FINRA Upholds Bar of Ex-Broker Caught Cheating on Series 24 Exam

The ex-broker and compliance officer for a firm in Texas allegedly wrote test information on his driver’s license, fingers and forearm.

The Financial Industry Regulatory Authority’s National Adjudicatory Council has upheld a bar handed down by FINRA to a former broker who allegedly cheated during a Series 24 exam by writing exam information on his driver’s license, fingers and forearm and taking a long unauthorized break in the middle of the exam.

The Series 24 exam — also known as the General Securities Principal Qualification Exam (or GP) — tests the “competency of an entry-level principal to perform their job as a principal dependent on their corequisite registration,” according to FINRA.

Thomas John Lykos Jr. served as a broker and chief compliance officer for the Houston-based FINRA member firm Sanders Morris Harris from 2018 to 2019, according to his report on FINRA’s BrokerCheck website.

In a May 1, 2020 complaint, the broker-dealer self-regulator’s Department of Enforcement alleged that, while taking the General Securities Principal Qualification Exam at a testing center on July 20, 2018, Lykos was “captured on video reviewing notes he had written in between his fingers.”

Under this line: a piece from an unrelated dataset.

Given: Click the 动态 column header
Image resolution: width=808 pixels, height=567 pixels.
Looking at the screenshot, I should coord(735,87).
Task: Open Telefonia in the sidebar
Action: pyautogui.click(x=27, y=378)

The FINRA Hearing Panel found that Lykos received outside assistance during the exam and violated its rules of conduct by taking an unscheduled and unauthorized break outside the test center premises, writing exam-related details on his driver’s license, fingers and forearm, and by leaving the test center with writing on his fingers and forearm.

The Hearing Panel barred Lykos for those violations, and he appealed the decision.

In a decision posted on Friday, FINRA’s NAC upheld the Hearing Panel’s bar and order that Lykos pay $5,110.44 in hearing costs and also ordered he pay appeal costs in the amount of $1,496.79.

Lawrence Rothenberg, an attorney who represented Lykos, Sanders Morris Harris and its parent firm, Tectonic Advisors, did not respond to requests for comment on Monday.

Lykos failed the exam the first time he took it, on April 9, 2018, according to FINRA. As a result, his firm removed him as CCO and told him he needed to pass the test to resume his duties as CCO as soon as possible, FINRA said.

Afraid of losing his position, Lykos allegedly went all out to try to pass the exam in July 2018.

In addition to allegedly writing exam-related information on his body and driver’s license, he also allegedly wrote information on a business card he tried to sneak into the testing room after he returned from his break. Instead of turning over the business card, he allegedly tore it up and threw it away, according to FINRA.